The permanent exhibition presents the results of archaeological research into the origins and early evolution of human behaviour.

==Outreach==
In addition to the Museum and its teaching involvement at the Institute for Pre- and Early History at Mainz University, Monrepos has also developed other formats of public outreach. The Rudolf Virchow lecture is one of the most longstanding public archaeological lectures in Germany. This annual event honours the accomplishments of an eminent researcher in the field of Palaeolithic archaeology, who presents the results of his or her research in a popular lecture held at Neuwied castle.

The “SteinZeitReise” (“Trip to the Stone Age”) is an annual hands-on event held at Monrepos. Staff demonstrate various aspects of Palaeolithic life and the public is invited to try out knapping, using a spear-thrower, and archaeological excavation. Special exhibits connect art of the Upper Paleolithic with modern art and current affairs.

==Collections==
===Osteological collection===
The comparative osteology collection is primarily of animal specimens, complemented by a small inventory of human remains. The faunal inventory consists primarily of European Ice Age fauna and their extant representatives. In addition to large mammals such as mammoth, rhino, bison, and horse, the collection includes remains of extant smaller mammals and birds. The taphonomic collection includes modern and archaeological materials which exhibit various pathologies and show signatures of specific taphonomic processes and agents, as well as experimentally modified bone.

===Lithic raw material collection===
The lithic material collection includes samples of flint, which served as raw material for the production of artefacts during the Middle and Upper Palaeolithic. The collection houses approximately 230 samples from various sites, with the majority of samples coming from the Rhineland.

===Collection of archaeological artefacts===
The artefact collection is made up of approximately 4500 artefacts from the Middle and Upper Palaeolithic. Specimens include both recovered pieces and replicas fashioned by the restoration department at the RGZM. An important component of the artefact collection is the Venus figurine archive, with over 50 specimens.

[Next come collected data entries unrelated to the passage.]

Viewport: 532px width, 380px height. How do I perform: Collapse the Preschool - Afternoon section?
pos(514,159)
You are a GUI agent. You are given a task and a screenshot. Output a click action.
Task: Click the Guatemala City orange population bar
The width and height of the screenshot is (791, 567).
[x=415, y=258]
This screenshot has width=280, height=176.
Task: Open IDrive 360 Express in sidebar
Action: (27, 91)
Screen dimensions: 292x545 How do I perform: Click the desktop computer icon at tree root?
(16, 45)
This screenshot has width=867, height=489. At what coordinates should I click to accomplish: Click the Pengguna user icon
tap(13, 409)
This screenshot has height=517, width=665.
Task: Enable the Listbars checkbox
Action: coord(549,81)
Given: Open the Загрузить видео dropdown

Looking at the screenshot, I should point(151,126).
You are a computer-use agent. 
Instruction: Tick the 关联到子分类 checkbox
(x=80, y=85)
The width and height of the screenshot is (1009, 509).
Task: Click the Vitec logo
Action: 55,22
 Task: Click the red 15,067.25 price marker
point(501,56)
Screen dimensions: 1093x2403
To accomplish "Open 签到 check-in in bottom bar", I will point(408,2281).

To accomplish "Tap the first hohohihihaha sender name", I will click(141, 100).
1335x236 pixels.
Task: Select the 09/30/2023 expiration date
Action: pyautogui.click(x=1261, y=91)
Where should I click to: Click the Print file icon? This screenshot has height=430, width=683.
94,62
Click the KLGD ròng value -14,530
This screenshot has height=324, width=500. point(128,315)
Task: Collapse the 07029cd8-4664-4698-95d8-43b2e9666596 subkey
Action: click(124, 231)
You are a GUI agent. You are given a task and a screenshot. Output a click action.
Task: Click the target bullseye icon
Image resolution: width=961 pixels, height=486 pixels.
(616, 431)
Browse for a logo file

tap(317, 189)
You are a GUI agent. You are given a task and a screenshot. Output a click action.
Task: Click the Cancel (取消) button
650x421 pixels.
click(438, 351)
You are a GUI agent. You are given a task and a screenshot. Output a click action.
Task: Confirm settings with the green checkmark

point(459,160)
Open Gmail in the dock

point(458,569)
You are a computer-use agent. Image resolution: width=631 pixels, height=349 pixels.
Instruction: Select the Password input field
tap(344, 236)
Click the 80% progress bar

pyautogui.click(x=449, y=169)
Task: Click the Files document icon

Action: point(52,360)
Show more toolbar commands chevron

The collection includes originals and replicas of all female figurines known from the Mid-Upper Palaeolithic. The artefact collection also houses engraved schist plaquettes from Gönnersdorf and figurines from the early and late Upper Palaeolithic.

==Library==
The library at Monrepos contains more than 70,000 titles on Palaeolithic and Mesolithic archaeology. It is complemented by a comprehensive collection of special editions and an electronic database of periodicals.

==Literature==
- Bosinski, Gerhard (1988). "Eiszeitsiedlungen vom Bims konserviert. Die Entstehungsgeschichte des Museums für Archäologie des Eiszeitalters in Monrepos."
- Street, Martin (1995). "The Forschungsbereich Altsteinzeit des Römisch-Germanischen Zentralmuseums, Mainz."
- Hannelore Bosinski: 15 Jahre Museum für die Archäologie des Eiszeitalters. Eine ganz persönliche Rückschau. In: Heimatjahrbuch des Landkreises Neuwied. 2005, S. 53–60.
- Sabine Gaudzinski-Windheuser, Olaf Jöris (Hrsg.): 600.000 Jahre Menschheitsgeschichte in der Mitte Europas. Begleitbuch zur Ausstellung im Museum für die Archäologie des Eiszeitalters, Schloss Monrepos, Neuwied. Verlag des Römisch-Germanischen Zentralmuseums, Mainz 2006, ISBN 9783795419684.

==Human Roots Award==
The Human Roots Award is a €10,000 prize recognising "outstanding impact or great influence in understanding the archaeology of our behavioural evolution". It was established by Monrepos in 2017 and endowed by a private donor. The inaugural prize was awarded to evolutionary biologist Richard Dawkins in a ceremony at Monrepos schloss.